**WHAT YOU ARE ASKED TO DO**
Starting at the first line of the data below, write out each line exactly until you reach the line containing "Colier Floare de camp (988, 525)", and include that line too.

**Pixel coordinate grounding data**
+---+
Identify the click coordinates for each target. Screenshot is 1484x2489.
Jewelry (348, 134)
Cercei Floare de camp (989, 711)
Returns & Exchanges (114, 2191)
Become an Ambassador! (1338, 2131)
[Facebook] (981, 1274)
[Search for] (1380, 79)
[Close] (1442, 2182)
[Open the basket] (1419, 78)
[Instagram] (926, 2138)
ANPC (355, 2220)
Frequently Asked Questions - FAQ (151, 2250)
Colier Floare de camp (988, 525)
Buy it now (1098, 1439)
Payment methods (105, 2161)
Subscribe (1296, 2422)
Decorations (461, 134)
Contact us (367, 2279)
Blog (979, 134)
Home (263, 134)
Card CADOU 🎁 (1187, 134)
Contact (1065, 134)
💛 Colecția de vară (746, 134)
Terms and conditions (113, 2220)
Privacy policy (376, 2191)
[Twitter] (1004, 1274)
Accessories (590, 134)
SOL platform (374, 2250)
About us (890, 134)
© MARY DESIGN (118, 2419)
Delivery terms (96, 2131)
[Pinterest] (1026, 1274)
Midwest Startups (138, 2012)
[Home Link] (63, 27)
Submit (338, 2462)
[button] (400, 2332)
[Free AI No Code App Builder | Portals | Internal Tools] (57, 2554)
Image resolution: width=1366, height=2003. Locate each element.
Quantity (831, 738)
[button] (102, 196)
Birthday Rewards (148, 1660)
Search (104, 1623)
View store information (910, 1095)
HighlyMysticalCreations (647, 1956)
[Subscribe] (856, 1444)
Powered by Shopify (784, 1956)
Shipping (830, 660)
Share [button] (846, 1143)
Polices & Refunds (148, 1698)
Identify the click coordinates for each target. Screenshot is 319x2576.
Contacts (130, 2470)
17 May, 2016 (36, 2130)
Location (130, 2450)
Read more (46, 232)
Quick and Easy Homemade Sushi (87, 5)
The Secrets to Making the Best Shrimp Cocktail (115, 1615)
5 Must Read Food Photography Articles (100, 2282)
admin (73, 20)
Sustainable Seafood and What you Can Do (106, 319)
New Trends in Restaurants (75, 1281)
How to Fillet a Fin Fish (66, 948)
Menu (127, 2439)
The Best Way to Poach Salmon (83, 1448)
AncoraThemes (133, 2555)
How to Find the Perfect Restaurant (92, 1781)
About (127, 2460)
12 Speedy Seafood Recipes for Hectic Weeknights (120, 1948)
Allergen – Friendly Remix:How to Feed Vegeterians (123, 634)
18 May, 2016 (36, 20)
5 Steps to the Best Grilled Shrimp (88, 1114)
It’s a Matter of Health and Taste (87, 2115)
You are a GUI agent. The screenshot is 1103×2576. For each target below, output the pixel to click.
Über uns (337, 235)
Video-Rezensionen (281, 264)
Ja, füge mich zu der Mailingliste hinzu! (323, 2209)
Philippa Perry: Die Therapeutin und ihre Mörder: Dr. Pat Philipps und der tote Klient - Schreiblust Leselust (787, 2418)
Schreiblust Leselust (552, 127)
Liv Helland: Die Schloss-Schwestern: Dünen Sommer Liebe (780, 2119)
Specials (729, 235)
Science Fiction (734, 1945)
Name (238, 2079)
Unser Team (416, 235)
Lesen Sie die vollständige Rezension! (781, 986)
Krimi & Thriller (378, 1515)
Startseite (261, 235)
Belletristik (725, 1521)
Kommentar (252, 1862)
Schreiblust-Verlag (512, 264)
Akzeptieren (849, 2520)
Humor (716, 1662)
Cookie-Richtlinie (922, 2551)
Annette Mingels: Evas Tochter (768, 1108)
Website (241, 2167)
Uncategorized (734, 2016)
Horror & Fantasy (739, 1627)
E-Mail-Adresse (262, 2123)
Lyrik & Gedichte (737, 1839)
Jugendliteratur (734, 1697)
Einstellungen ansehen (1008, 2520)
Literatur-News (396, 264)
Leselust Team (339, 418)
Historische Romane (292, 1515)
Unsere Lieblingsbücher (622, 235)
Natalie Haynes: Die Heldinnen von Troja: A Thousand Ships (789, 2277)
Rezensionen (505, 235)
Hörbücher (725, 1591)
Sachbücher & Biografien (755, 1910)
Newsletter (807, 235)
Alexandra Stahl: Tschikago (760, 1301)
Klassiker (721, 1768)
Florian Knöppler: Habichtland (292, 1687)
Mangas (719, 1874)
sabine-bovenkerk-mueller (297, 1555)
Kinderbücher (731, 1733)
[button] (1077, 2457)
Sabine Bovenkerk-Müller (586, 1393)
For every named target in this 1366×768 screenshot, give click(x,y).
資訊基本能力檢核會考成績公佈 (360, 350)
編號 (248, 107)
+---+
**SOLUTION FOR THIS PROBLEM**
Identify the click coordinates for each target. Screenshot is 1484x2489.
Jewelry (348, 134)
Cercei Floare de camp (989, 711)
Returns & Exchanges (114, 2191)
Become an Ambassador! (1338, 2131)
[Facebook] (981, 1274)
[Search for] (1380, 79)
[Close] (1442, 2182)
[Open the basket] (1419, 78)
[Instagram] (926, 2138)
ANPC (355, 2220)
Frequently Asked Questions - FAQ (151, 2250)
Colier Floare de camp (988, 525)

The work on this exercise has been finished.